» Prompt:
Rewrite the rows below, changing each occurrence of "Viewport" to "Display" and leaving everything else as is.

— Begin Extracted entries —

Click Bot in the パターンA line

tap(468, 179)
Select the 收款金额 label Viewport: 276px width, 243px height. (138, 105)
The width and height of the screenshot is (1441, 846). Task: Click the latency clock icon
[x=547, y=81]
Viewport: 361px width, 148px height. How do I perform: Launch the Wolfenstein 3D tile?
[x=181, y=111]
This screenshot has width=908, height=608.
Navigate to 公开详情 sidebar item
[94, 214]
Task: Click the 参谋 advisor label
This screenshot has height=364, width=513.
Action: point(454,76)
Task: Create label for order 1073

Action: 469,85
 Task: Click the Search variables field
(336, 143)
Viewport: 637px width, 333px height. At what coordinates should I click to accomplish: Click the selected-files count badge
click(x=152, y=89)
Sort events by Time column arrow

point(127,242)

— End Extracted entries —

» Result of the exercise:
Click Bot in the パターンA line

tap(468, 179)
Select the 收款金额 label Display: 276px width, 243px height. (138, 105)
The width and height of the screenshot is (1441, 846). Task: Click the latency clock icon
[x=547, y=81]
Display: 361px width, 148px height. How do I perform: Launch the Wolfenstein 3D tile?
[x=181, y=111]
This screenshot has width=908, height=608.
Navigate to 公开详情 sidebar item
[94, 214]
Task: Click the 参谋 advisor label
This screenshot has height=364, width=513.
Action: point(454,76)
Task: Create label for order 1073

Action: 469,85
 Task: Click the Search variables field
(336, 143)
Display: 637px width, 333px height. At what coordinates should I click to accomplish: Click the selected-files count badge
click(x=152, y=89)
Sort events by Time column arrow

point(127,242)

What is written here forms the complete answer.